Ce travail contribuera à un cadre prédictif liant traits métaboliques, conditions environnementales et réseaux d’interactions microbiennes, avec des applications à long terme dans la conception rationnelle de communautés microbiennes pour la santé des plantes et la durabilité environnementale.
Vos qualifications
Nous recherchons un candidat motivé et curieux, avec un fort intérêt pour l’écologie microbienne et la biologie quantitative.
Les candidats doivent posséder :
- Un master en microbiologie, biologie, bioingénierie, biologie des systèmes ou disciplines apparentées
- Un fort intérêt pour les interactions microbiennes, le métabolisme et l’écologie
- Une solide connaissance du métabolisme bactérien et de la biologie cellulaire
- Une expérience pratique en culture microbienne et techniques microbiologiques générales
- Des connaissances de base en programmation
- Une maîtrise de l’anglais
- Une forte motivation pour la recherche scientifique, une nature curieuse et la capacité de travailler de manière autonome et collaborative au sein d’une équipe interdisciplinaire en développement
- Les candidats interdisciplinaires ayant une expérience en modélisation informatique ou bioinformatique pour l’écologie microbienne sont fortement encouragés à postuler
Ce que le poste vous offre
Vous rejoindrez un groupe de recherche interdisciplinaire nouveau et très motivé, axé sur la compréhension et l’ingénierie des interactions microbiennes pour la santé des hôtes et des applications durables. Situé dans le bâtiment Biophore avec vue sur le lac Léman et les Alpes, notre laboratoire est intégré dans l’environnement de recherche dynamique et international du Département de microbiologie fondamentale de l’Université de Lausanne. Nos locaux de biologie et informatique à la pointe de la technologie sont soutenus par l’excellente infrastructure de recherche de l’UNIL (par exemple, cluster informatique et installations de séquençage, métabolomique et microscopie) ainsi qu’un réseau collaboratif de chercheurs de premier plan en écologie microbienne, biologie computationnelle, agriculture durable et médecine (par exemple, NCCR Microbiomes, Département d’écologie et évolution, Institut suisse de bioinformatique, EPFL et CHUV). L’UNIL est profondément intégrée dans la communauté lausannoise et la région, qui offre de nombreuses opportunités de formation professionnelle et une vie culturelle riche.
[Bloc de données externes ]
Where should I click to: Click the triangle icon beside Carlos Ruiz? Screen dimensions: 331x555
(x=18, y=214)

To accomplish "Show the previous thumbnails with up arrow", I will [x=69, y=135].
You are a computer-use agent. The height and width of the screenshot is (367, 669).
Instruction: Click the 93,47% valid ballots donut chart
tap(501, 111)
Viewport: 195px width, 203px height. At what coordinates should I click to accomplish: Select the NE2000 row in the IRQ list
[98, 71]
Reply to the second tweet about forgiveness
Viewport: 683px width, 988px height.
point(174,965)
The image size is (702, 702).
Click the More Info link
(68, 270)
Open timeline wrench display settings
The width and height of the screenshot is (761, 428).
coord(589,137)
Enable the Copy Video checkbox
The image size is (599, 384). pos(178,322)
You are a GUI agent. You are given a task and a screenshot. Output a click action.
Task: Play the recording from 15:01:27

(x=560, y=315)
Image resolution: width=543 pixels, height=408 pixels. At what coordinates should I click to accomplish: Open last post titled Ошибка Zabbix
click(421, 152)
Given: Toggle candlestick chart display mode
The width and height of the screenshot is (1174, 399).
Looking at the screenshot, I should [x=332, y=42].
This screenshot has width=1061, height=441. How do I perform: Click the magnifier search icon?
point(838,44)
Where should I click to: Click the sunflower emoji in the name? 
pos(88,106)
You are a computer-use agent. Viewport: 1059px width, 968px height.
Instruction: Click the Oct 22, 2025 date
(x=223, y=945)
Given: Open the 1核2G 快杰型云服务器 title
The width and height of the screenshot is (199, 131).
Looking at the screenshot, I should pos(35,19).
Veuillez visiter notre site web pour plus d’informations sur notre groupe, nos intérêts de recherche et nos publications :
https://pachecolab.com
Contact pour plus d’informations
Prof. Alan Pacheco : alan.pacheco@unil.ch.
Votre candidature
Date limite de candidature : l’examen des candidatures commencera immédiatement et se poursuivra jusqu’à ce que le poste soit pourvu.
Veuillez inclure votre dossier complet en format PDF, comprenant une lettre de motivation, un CV avec notes, une courte description des recherches antérieures et les coordonnées de deux références.
Seules les candidatures via ce site web seront prises en compte.
Informations complémentaires
Souhaitant promouvoir une représentation équitable des hommes et des femmes parmi son personnel, l’Université de Lausanne encourage les candidatures féminines.